▶ [EXERCISE]:
Put the lines from the one containing "Given: Select the 5,00% cell in month 6" through the one containing "Looking at the" into a numbered list, omitting any blank lines.

▶ [DATASET ENTRIES]:
====
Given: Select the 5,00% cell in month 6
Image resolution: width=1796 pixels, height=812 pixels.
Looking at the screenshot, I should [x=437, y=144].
====
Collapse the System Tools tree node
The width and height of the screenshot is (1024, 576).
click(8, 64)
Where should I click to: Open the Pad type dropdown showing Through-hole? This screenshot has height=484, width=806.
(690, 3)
====
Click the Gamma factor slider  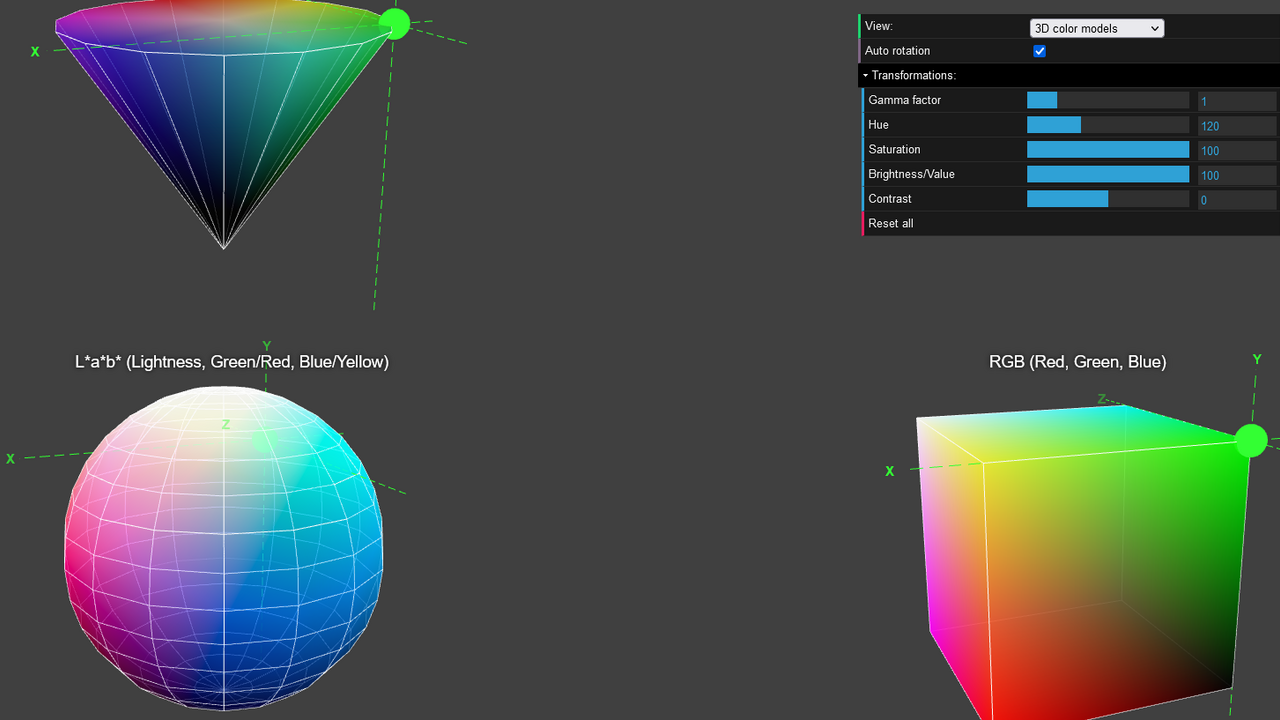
====
▶ [RESPONSE FOR THIS EXERCISE]:
1. Given: Select the 5,00% cell in month 6
2. Image resolution: width=1796 pixels, height=812 pixels.
3. Looking at the screenshot, I should [x=437, y=144].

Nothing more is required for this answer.